Before copying, find the line below that contains "Instruction: Click the"; then return it and all later lines exactly, up to and including the final line, with no pictures.

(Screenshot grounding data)
◇ ◇ ◇ ◇ ◇ ◇ ◇

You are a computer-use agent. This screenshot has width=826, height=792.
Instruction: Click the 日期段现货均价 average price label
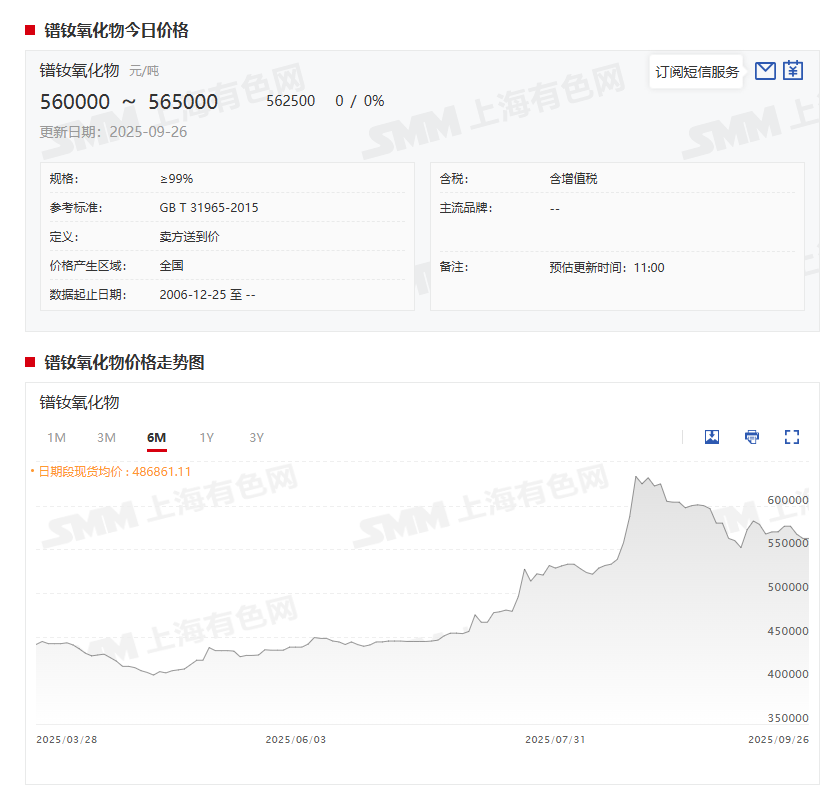(114, 471)
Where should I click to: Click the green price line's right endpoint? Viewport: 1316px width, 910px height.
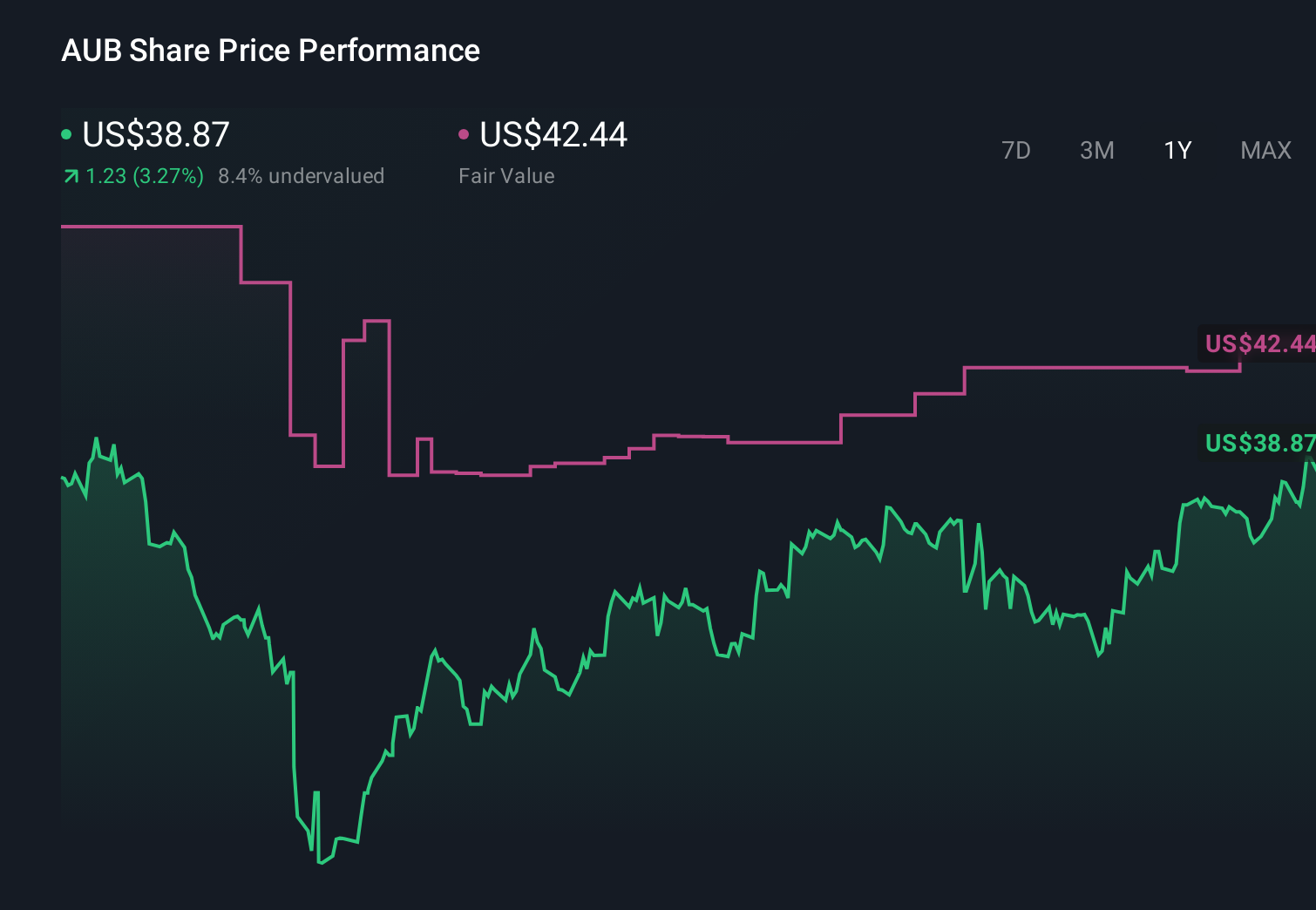(1310, 463)
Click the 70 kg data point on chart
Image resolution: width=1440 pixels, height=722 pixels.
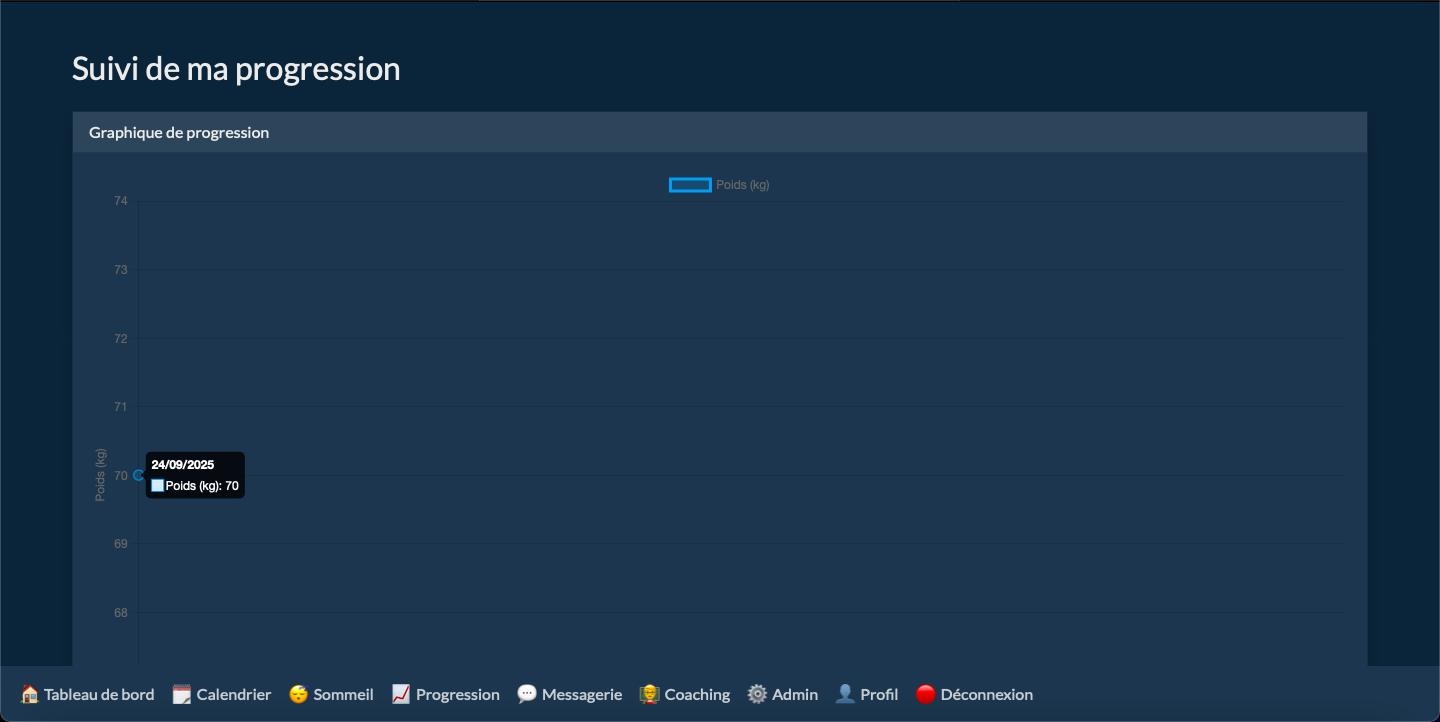139,475
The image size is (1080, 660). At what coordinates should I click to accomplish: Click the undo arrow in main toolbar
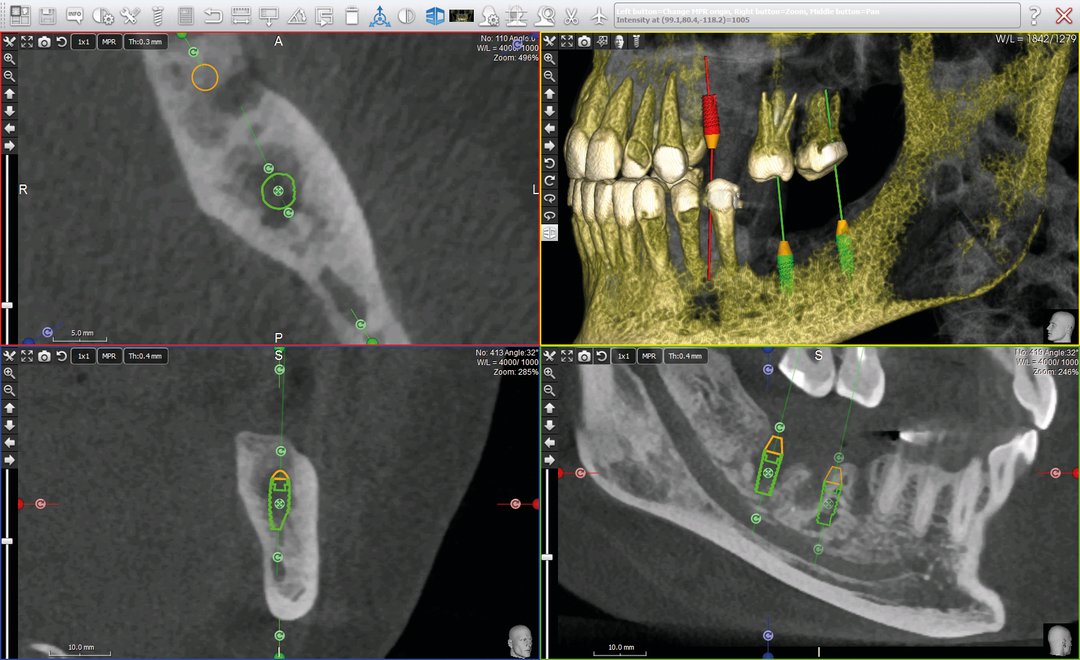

◇ ◇ ◇ ◇ ◇ ◇ ◇

REPLY:
Instruction: Click the 日期段现货均价 average price label
(114, 471)
Where should I click to: Click the green price line's right endpoint? Viewport: 1316px width, 910px height.
(1310, 463)
Click the 70 kg data point on chart
Image resolution: width=1440 pixels, height=722 pixels.
139,475
The image size is (1080, 660). At what coordinates should I click to accomplish: Click the undo arrow in main toolbar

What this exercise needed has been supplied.